The clinical relevance of the suggested pleiotropic effects of hydroxymethylglutaryl coenzyme A reductase inhibitors (statins) is controversial. Aggressive statins effectively reduce lipid levels, but whether their other effects are more powerful than those of regular statins is unknown.

METHODS

We enrolled 32 patients (mean age, 65 y; male, 23) who had undergone coronary revascularization over 6 months previously and whose serum LDL cholesterol levels persisted at >100 mg/dL, regardless of pravastatin (10 mg/day).
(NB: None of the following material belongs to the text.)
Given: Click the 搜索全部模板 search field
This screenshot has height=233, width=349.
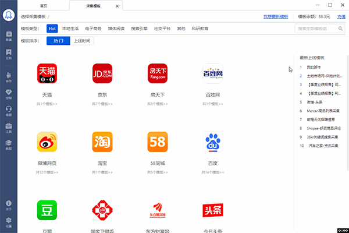Looking at the screenshot, I should coord(316,28).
Before and 1 and 6 months after switching to atorvastatin (10 mg/day), we evaluated lipid profiles, including RLP-C (remnant-like particle cholesterol), high sensitive CRP (hsCRP), soluble CD40 ligand (sCD40L), TBARS (thiobarbituric acid reactive substances), and endothelial function determined from flow-mediated dilation (FMD) of the brachial artery.

RESULTS

One month on atorvastatin lowered LDL cholesterol by 24% (131 to 100 mg/dL, p<0.001). In addition, RLP-C, sCD40L and hsCRP significantly decreased, whereas FMD did not change. After 6 months of this therapy, FMD significantly improved compared to baseline values (5.1 vs 3.6%, p=0.04). Changes in FMD and in total and RLP cholesterol significantly correlated. Moreover, FMD was remarkably improved in patients who achieved target LDL levels (<100 mg/dL).

CONCLUSIONS

Switching from a regular to an aggressive statin can improve endothelial function at 6 months in patients with previous coronary artery disease. This effect is suggested to be mainly due to the lipid-lowering effect. Achievement and maintenance of the target LDL level by switching statins is beneficial in the clinical setting.